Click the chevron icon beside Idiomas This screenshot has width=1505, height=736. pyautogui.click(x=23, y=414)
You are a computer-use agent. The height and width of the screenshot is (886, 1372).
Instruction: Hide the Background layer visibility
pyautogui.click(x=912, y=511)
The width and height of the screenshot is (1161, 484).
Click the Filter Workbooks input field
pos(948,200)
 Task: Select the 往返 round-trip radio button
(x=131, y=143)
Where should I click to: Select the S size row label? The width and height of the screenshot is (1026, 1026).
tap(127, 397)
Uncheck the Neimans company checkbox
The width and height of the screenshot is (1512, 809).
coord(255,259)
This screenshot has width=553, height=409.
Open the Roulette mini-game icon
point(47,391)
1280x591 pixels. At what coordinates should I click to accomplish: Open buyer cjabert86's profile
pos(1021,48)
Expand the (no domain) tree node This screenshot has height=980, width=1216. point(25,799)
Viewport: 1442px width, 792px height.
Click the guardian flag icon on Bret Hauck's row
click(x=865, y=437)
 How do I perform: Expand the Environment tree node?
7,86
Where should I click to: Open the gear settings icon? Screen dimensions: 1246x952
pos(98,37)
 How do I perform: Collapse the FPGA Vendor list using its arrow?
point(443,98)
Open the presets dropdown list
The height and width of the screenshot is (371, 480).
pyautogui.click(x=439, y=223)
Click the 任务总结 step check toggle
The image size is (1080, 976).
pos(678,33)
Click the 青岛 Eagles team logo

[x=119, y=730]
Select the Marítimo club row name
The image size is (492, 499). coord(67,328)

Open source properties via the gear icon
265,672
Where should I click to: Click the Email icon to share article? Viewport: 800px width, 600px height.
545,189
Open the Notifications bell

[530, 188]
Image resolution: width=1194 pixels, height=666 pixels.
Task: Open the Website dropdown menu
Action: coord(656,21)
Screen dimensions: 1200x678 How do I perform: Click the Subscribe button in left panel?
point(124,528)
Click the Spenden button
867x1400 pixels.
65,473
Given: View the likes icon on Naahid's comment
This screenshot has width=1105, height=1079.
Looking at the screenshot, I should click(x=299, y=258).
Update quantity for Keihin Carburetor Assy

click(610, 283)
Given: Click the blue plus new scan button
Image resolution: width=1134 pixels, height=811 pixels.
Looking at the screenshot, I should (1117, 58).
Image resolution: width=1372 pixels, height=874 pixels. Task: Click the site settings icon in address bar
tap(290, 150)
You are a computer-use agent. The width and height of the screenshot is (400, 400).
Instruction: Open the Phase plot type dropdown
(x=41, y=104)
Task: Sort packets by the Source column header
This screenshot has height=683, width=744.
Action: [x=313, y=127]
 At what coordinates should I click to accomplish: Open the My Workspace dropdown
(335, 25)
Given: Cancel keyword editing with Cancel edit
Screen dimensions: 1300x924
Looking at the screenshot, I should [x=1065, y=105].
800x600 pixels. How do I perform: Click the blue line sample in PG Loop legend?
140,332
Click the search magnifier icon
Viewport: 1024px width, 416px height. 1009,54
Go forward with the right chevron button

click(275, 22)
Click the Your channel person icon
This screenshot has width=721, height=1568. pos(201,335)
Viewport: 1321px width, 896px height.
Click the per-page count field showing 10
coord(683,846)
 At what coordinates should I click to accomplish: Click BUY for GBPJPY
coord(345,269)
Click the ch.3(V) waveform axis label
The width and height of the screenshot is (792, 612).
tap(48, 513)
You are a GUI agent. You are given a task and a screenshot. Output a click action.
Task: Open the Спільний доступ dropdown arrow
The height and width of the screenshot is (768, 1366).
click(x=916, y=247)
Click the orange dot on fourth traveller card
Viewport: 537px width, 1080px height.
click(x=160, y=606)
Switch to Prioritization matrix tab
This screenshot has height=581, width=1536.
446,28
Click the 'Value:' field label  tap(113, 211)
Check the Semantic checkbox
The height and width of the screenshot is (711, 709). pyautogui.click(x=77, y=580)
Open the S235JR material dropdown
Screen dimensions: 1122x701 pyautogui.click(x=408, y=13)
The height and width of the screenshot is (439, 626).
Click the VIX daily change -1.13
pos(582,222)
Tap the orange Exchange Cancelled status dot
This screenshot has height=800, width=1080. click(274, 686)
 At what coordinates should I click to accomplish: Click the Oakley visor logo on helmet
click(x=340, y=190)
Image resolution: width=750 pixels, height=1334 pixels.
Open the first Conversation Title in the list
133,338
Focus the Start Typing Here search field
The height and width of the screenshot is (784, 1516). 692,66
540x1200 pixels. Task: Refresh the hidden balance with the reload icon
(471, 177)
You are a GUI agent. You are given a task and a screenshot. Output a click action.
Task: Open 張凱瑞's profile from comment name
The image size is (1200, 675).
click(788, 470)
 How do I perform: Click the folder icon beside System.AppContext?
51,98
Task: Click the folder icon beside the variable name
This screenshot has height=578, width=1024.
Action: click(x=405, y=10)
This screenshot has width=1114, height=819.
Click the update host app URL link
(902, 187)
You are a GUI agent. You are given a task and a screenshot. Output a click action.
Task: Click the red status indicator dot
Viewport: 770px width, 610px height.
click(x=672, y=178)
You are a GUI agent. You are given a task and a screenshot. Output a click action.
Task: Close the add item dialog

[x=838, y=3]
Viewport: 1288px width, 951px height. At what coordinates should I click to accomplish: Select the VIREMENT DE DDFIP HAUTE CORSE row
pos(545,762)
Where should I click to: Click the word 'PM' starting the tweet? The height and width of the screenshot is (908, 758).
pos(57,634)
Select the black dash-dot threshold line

----------------

» What needs to be done
Please return only the lines above, starting at the line that has "Open source properties via the gear icon" and ending at the line that has "Task: Sort packets", keeping both and leaving each one unchanged.

» Answer below
Open source properties via the gear icon
265,672
Where should I click to: Click the Email icon to share article? Viewport: 800px width, 600px height.
545,189
Open the Notifications bell

[530, 188]
Image resolution: width=1194 pixels, height=666 pixels.
Task: Open the Website dropdown menu
Action: coord(656,21)
Screen dimensions: 1200x678 How do I perform: Click the Subscribe button in left panel?
point(124,528)
Click the Spenden button
867x1400 pixels.
65,473
Given: View the likes icon on Naahid's comment
This screenshot has width=1105, height=1079.
Looking at the screenshot, I should click(x=299, y=258).
Update quantity for Keihin Carburetor Assy

click(610, 283)
Given: Click the blue plus new scan button
Image resolution: width=1134 pixels, height=811 pixels.
Looking at the screenshot, I should (1117, 58).
Image resolution: width=1372 pixels, height=874 pixels. Task: Click the site settings icon in address bar
tap(290, 150)
You are a computer-use agent. The width and height of the screenshot is (400, 400).
Instruction: Open the Phase plot type dropdown
(x=41, y=104)
Task: Sort packets by the Source column header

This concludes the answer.